ALICE AU PAYS DES MERVEILLES / LEWIS CAROLL

Publié le par BIENVENUE sur le blog de ZAKK

Alice in WonderlandAlice au pays des merveilles (Alice's Adventures in Wonderland) est une œuvre de littérature enfantine écrite par Charles Lutwidge Dodgson, sous le pseudonyme de Lewis Carroll. Le livre foisonne d'allusions satiriques aux amis de l'écrivain et aux leçons que les écoliers britanniques devaient mémoriser à l'époque. Le pays des merveilles, tel qu'il est décrit dans le conte, joue sans cesse avec la logique. Le livre a connu une suite intitulée De l'autre côté du miroir. Les adaptations cinématographiques combinent souvent des éléments des deux livres. De nos jours, l'ouvrage reste populaire aussi bien auprès des enfants que des adultes. L'écrivain américain Martin Gardner a publié The Annotated Alice (non traduit en français) qui regroupe Alice au pays des merveilles et De l'autre côté du miroir accompagnés des poèmes victoriens que Carroll parodia dans le corps du texte.

L'intrigue
Alice s'ennuie auprès de sa sœur qui lit un livre (« sans images, ni dialogues ») tandis qu'elle ne fait rien. « À quoi bon un livre sans images, ni dialogues ? », se demande Alice. Mais voilà qu'un lapin blanc aux yeux roses vêtu d'une redingote rouge passe près d'elle en courant. Cela ne l'étonne pas le moins du monde. Pourtant, lorsqu'elle le voit sortir une montre de sa poche et s'écrier : « Je suis en retard ! En retard ! En retard ! », elle se dit que décidément ce lapin a quelque chose de spécial. En entrant derrière lui dans son terrier, elle fait une chute presque interminable qui l'emmène dans un monde aux antipodes du sien.
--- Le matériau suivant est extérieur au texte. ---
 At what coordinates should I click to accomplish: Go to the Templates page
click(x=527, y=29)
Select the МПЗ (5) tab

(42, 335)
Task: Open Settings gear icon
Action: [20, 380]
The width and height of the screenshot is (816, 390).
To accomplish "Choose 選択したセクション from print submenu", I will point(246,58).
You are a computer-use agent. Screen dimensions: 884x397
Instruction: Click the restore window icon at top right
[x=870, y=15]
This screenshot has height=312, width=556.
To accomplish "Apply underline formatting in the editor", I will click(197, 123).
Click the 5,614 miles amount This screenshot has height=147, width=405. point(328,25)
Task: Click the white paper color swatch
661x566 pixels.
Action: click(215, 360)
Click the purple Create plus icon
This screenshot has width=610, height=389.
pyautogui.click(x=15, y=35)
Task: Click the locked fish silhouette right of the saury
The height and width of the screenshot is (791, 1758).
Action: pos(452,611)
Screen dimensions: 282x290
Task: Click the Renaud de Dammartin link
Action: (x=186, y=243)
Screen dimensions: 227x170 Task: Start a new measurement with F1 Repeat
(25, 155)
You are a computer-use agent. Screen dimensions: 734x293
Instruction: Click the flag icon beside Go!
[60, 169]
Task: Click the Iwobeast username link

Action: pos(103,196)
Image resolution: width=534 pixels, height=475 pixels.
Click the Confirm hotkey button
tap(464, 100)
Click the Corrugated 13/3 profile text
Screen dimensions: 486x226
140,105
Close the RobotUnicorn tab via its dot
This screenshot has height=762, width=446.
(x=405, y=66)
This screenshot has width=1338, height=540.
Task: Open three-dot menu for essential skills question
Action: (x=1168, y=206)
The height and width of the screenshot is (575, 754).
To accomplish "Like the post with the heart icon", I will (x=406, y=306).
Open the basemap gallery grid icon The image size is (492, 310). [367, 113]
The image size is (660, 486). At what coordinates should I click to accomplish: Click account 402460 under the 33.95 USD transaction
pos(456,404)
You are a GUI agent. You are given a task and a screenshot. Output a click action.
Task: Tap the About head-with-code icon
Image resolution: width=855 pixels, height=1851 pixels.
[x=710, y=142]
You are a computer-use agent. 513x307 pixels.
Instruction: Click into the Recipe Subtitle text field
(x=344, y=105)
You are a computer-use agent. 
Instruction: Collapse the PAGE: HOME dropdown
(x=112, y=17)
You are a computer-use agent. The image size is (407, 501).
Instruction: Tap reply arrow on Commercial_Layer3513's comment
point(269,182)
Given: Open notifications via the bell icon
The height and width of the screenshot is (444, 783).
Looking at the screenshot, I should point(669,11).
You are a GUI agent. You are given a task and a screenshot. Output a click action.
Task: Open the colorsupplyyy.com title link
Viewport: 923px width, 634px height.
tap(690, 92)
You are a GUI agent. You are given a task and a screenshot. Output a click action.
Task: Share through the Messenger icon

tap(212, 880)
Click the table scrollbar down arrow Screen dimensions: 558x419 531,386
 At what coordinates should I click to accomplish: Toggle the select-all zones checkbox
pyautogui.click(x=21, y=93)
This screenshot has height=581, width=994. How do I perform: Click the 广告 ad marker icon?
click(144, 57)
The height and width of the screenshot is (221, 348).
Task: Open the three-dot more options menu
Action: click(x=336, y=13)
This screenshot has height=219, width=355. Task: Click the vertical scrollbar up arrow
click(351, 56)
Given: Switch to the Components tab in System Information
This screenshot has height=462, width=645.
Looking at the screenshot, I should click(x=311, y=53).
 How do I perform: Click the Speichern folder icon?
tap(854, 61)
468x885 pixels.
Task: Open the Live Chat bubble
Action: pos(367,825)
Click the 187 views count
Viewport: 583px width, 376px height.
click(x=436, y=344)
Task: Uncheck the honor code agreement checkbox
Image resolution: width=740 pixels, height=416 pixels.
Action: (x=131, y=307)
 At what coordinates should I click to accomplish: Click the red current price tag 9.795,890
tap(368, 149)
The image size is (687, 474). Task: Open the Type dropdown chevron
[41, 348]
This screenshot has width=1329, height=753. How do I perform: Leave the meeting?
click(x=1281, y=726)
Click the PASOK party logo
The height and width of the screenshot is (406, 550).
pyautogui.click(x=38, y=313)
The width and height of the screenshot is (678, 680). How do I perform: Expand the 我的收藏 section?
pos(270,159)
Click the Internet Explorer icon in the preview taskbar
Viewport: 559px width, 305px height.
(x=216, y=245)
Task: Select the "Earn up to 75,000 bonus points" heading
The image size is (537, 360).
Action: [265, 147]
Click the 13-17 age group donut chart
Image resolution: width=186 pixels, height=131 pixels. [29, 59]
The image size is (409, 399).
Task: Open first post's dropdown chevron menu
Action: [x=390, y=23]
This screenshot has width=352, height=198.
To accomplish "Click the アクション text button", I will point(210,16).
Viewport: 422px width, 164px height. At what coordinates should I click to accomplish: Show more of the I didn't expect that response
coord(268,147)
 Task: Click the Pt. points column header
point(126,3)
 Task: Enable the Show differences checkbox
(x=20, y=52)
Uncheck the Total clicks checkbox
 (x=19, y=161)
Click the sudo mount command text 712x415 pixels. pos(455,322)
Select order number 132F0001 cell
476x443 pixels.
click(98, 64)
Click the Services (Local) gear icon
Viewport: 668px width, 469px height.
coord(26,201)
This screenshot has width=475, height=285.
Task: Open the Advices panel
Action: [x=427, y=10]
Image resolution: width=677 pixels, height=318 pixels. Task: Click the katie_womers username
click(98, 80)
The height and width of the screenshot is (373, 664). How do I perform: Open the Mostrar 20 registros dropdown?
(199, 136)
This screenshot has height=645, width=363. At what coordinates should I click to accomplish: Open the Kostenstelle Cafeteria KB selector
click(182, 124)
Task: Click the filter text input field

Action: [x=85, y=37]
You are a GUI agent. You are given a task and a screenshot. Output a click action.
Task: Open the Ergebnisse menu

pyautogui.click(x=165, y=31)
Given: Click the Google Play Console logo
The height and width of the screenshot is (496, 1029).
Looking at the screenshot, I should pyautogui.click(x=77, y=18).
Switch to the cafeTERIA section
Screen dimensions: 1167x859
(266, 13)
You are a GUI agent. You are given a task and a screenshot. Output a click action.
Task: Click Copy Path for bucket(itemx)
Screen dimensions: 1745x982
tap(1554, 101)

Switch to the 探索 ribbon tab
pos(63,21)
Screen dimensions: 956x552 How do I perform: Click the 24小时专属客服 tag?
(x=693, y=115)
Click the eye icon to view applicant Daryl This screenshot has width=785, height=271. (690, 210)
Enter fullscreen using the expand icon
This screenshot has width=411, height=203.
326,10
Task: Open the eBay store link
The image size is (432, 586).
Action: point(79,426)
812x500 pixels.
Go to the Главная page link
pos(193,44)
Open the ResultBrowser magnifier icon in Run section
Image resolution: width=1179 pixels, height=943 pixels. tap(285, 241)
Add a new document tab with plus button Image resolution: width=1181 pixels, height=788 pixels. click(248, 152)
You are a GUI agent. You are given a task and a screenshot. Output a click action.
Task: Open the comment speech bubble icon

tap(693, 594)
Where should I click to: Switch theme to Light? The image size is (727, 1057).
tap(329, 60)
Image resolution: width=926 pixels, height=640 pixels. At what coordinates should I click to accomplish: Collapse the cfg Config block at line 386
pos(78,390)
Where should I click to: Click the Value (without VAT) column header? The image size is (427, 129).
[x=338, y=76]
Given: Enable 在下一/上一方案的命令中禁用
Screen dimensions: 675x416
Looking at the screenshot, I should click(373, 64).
Elle va rencontrer une galerie de personnages retors et se trouver confrontée au paradoxe, à l'absurde et au bizarre…

Le Pays des merveilles
Le Pays des merveilles est pour Alice terriblement dépaysant. Dès son arrivée, la petite fille se retrouve en proie à une véritable crise d'identité, en raison des métamorphoses physiques qu’elle subit, mais aussi de la perte du savoir scolaire auquel elle voudrait tant se référer pour tenter de comprendre et de rationaliser le monde étrange qui l’entoure. Ayant oublié sa poésie, elle devient par ailleurs l’agent d’une parodie de poèmes célèbres dans l’Angleterre de Carroll. Le pays est le lieu de la contestation, par le biais de l’absurde, d’un certain ordre établi du monde réel, notamment de l’arbitraire du langage : Humpty Dumpty, par exemple, définit comme il l’entend le mot « gloire » et met à jour la nature purement conventionnelle du lien entre signe et sens. Le texte est aussi une critique de la société victorienne, notamment de ses intérieurs « fonctionnels », où chaque chose doit trouver et tenir une place minimale : le Lièvre de Mars et le Chapelier « rangent » le Loir dans… la théière. Les frères Tweedeldee et Tweedeldum contredisent sans arrêt Alice. Le chat de Cheshire se contredit. Le pays est aussi un lieu d’excès, où la gourmandise d’Alice est sans cesse confrontée à des choses qui se boivent ou se mangent et qui la transforment physiquement, et où la cruauté de personnages féminins comme la fameuse Reine de Cœur s’exprime sans retenue. Au Pays des merveilles, le temps est déréglé, au point qu’il n’y en a pas assez, comme pour le Lapin Blanc toujours pressé, ou qu’on soit fâché avec lui, ou, comme le Chapelier, qu'on soit condamné à vivre éternellement à l'heure du thé. On peut interpréter le pays de plusieurs façons différentes : on peut en effet le considérer comme un monde surréaliste, coloré et ingénu, ou bien comme un endroit cauchemardesque dans lequel Alice se retrouve prise au piège d'un monde où la logique a été abandonnée au profit de la folie, un monde peuplé de personnages ambigus et inquiétants. L'ambiguïté des personnages semble d'ailleurs s'accentuer sous le trait de John Tenniel, dont les représentations picturales des protagonistes sont plutôt inquiétantes.